WORK INSTRUCTION
State the number of lines in these records that include the string "screenshot", and say nothing more.

RECORDS SHOWN
= = = =

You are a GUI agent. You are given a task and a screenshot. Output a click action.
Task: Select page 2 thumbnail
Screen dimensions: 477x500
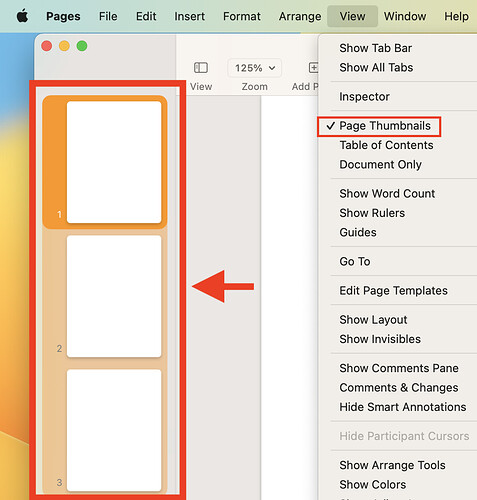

= = = =

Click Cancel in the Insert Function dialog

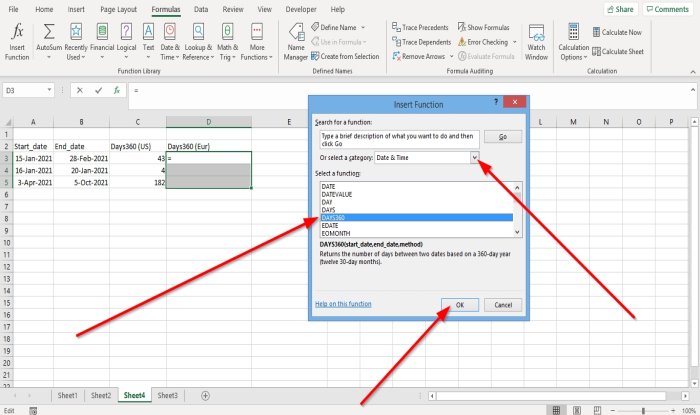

= = = =

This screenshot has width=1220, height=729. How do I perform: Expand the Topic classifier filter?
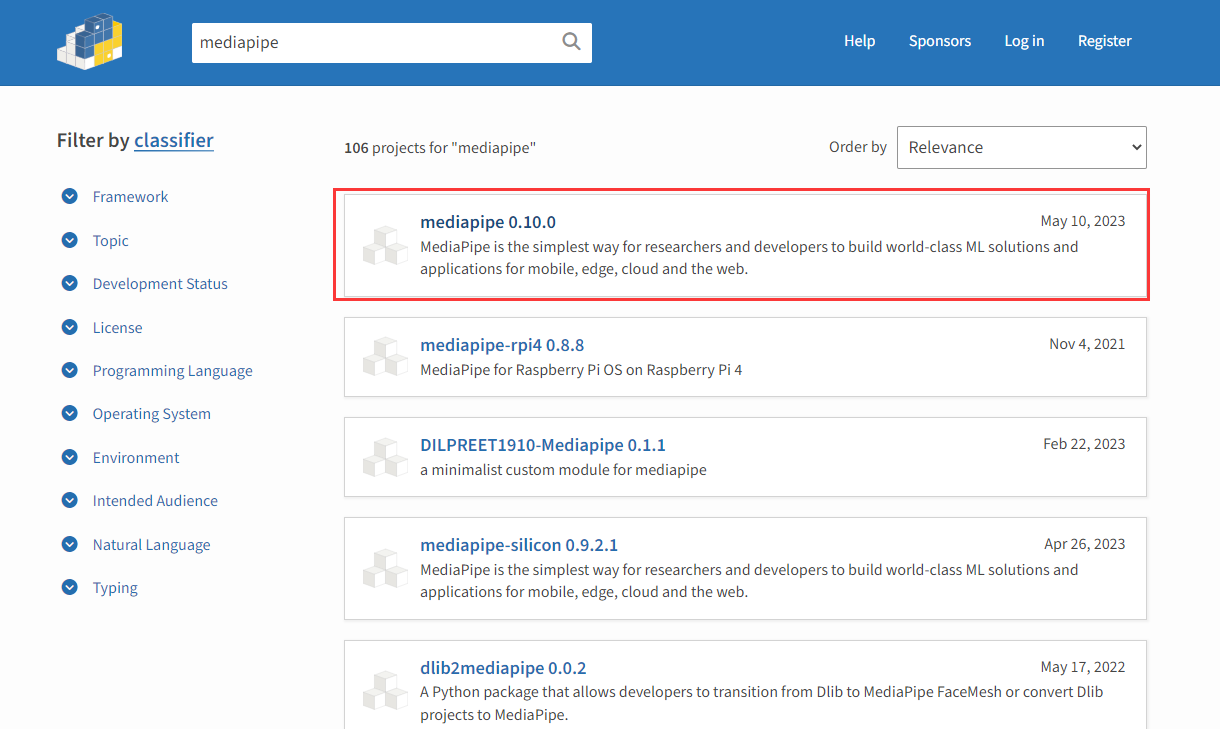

= = = =

SOLUTION TO THIS PROBLEM
2